----- Exercise material

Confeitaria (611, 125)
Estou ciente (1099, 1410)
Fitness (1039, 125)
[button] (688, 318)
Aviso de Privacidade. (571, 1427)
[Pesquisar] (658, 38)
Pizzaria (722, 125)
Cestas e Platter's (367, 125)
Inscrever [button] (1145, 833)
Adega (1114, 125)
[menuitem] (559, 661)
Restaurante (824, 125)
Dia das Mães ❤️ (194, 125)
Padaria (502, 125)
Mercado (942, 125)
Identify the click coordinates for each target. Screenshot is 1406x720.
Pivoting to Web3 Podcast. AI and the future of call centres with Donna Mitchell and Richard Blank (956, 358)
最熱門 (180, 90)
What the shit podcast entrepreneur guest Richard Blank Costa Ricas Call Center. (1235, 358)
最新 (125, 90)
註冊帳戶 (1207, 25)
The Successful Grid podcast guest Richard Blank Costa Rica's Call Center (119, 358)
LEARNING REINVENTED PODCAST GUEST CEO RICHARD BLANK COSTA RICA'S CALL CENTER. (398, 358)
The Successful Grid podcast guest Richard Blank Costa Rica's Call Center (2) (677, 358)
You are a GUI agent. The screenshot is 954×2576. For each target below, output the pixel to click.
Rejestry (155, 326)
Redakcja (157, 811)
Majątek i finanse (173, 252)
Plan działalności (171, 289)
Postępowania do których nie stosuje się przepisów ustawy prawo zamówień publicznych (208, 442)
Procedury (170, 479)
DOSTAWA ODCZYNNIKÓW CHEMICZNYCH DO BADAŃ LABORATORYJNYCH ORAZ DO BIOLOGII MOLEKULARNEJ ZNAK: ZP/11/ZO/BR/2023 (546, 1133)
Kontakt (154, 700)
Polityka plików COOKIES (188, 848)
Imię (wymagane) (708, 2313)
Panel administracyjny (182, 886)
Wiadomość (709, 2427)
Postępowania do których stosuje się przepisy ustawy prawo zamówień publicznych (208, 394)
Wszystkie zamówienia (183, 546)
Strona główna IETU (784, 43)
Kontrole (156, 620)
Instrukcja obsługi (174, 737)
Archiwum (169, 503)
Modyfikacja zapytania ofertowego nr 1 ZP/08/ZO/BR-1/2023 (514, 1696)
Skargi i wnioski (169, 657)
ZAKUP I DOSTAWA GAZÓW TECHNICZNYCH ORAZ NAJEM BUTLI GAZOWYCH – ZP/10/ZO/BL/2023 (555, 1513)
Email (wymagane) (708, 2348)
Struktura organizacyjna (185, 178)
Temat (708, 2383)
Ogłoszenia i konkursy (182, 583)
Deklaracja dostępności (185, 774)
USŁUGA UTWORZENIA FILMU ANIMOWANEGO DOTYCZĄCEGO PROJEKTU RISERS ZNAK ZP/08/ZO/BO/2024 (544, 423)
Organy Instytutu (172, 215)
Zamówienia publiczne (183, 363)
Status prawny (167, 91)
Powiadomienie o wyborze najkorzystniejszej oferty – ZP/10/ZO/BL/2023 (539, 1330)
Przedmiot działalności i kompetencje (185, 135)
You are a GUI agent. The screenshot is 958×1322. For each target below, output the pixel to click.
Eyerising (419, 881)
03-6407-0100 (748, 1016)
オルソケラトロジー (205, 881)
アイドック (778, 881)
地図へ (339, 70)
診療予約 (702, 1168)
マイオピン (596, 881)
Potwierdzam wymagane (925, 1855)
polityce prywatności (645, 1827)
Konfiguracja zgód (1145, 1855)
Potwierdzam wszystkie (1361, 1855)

----------

Present all of the items above as a Markdown table with two columns, "No." for the row number and "Entry" for the line itself. Omit any blank lines.

| No. | Entry |
|---|---|
| 1 | Confeitaria (611, 125) |
| 2 | Estou ciente (1099, 1410) |
| 3 | Fitness (1039, 125) |
| 4 | [button] (688, 318) |
| 5 | Aviso de Privacidade. (571, 1427) |
| 6 | [Pesquisar] (658, 38) |
| 7 | Pizzaria (722, 125) |
| 8 | Cestas e Platter's (367, 125) |
| 9 | Inscrever [button] (1145, 833) |
| 10 | Adega (1114, 125) |
| 11 | [menuitem] (559, 661) |
| 12 | Restaurante (824, 125) |
| 13 | Dia das Mães ❤️ (194, 125) |
| 14 | Padaria (502, 125) |
| 15 | Mercado (942, 125) |
| 16 | Identify the click coordinates for each target. Screenshot is 1406x720. |
| 17 | Pivoting to Web3 Podcast. AI and the future of call centres with Donna Mitchell and Richard Blank (956, 358) |
| 18 | 最熱門 (180, 90) |
| 19 | What the shit podcast entrepreneur guest Richard Blank Costa Ricas Call Center. (1235, 358) |
| 20 | 最新 (125, 90) |
| 21 | 註冊帳戶 (1207, 25) |
| 22 | The Successful Grid podcast guest Richard Blank Costa Rica's Call Center (119, 358) |
| 23 | LEARNING REINVENTED PODCAST GUEST CEO RICHARD BLANK COSTA RICA'S CALL CENTER. (398, 358) |
| 24 | The Successful Grid podcast guest Richard Blank Costa Rica's Call Center (2) (677, 358) |
| 25 | You are a GUI agent. The screenshot is 954×2576. For each target below, output the pixel to click. |
| 26 | Rejestry (155, 326) |
| 27 | Redakcja (157, 811) |
| 28 | Majątek i finanse (173, 252) |
| 29 | Plan działalności (171, 289) |
| 30 | Postępowania do których nie stosuje się przepisów ustawy prawo zamówień publicznych (208, 442) |
| 31 | Procedury (170, 479) |
| 32 | DOSTAWA ODCZYNNIKÓW CHEMICZNYCH DO BADAŃ LABORATORYJNYCH ORAZ DO BIOLOGII MOLEKULARNEJ ZNAK: ZP/11/ZO/BR/2023 (546, 1133) |
| 33 | Kontakt (154, 700) |
| 34 | Polityka plików COOKIES (188, 848) |
| 35 | Imię (wymagane) (708, 2313) |
| 36 | Panel administracyjny (182, 886) |
| 37 | Wiadomość (709, 2427) |
| 38 | Postępowania do których stosuje się przepisy ustawy prawo zamówień publicznych (208, 394) |
| 39 | Wszystkie zamówienia (183, 546) |
| 40 | Strona główna IETU (784, 43) |
| 41 | Kontrole (156, 620) |
| 42 | Instrukcja obsługi (174, 737) |
| 43 | Archiwum (169, 503) |
| 44 | Modyfikacja zapytania ofertowego nr 1 ZP/08/ZO/BR-1/2023 (514, 1696) |
| 45 | Skargi i wnioski (169, 657) |
| 46 | ZAKUP I DOSTAWA GAZÓW TECHNICZNYCH ORAZ NAJEM BUTLI GAZOWYCH – ZP/10/ZO/BL/2023 (555, 1513) |
| 47 | Email (wymagane) (708, 2348) |
| 48 | Struktura organizacyjna (185, 178) |
| 49 | Temat (708, 2383) |
| 50 | Ogłoszenia i konkursy (182, 583) |
| 51 | Deklaracja dostępności (185, 774) |
| 52 | USŁUGA UTWORZENIA FILMU ANIMOWANEGO DOTYCZĄCEGO PROJEKTU RISERS ZNAK ZP/08/ZO/BO/2024 (544, 423) |
| 53 | Organy Instytutu (172, 215) |
| 54 | Zamówienia publiczne (183, 363) |
| 55 | Status prawny (167, 91) |
| 56 | Powiadomienie o wyborze najkorzystniejszej oferty – ZP/10/ZO/BL/2023 (539, 1330) |
| 57 | Przedmiot działalności i kompetencje (185, 135) |
| 58 | You are a GUI agent. The screenshot is 958×1322. For each target below, output the pixel to click. |
| 59 | Eyerising (419, 881) |
| 60 | 03-6407-0100 (748, 1016) |
| 61 | オルソケラトロジー (205, 881) |
| 62 | アイドック (778, 881) |
| 63 | 地図へ (339, 70) |
| 64 | 診療予約 (702, 1168) |
| 65 | マイオピン (596, 881) |
| 66 | Potwierdzam wymagane (925, 1855) |
| 67 | polityce prywatności (645, 1827) |
| 68 | Konfiguracja zgód (1145, 1855) |
| 69 | Potwierdzam wszystkie (1361, 1855) |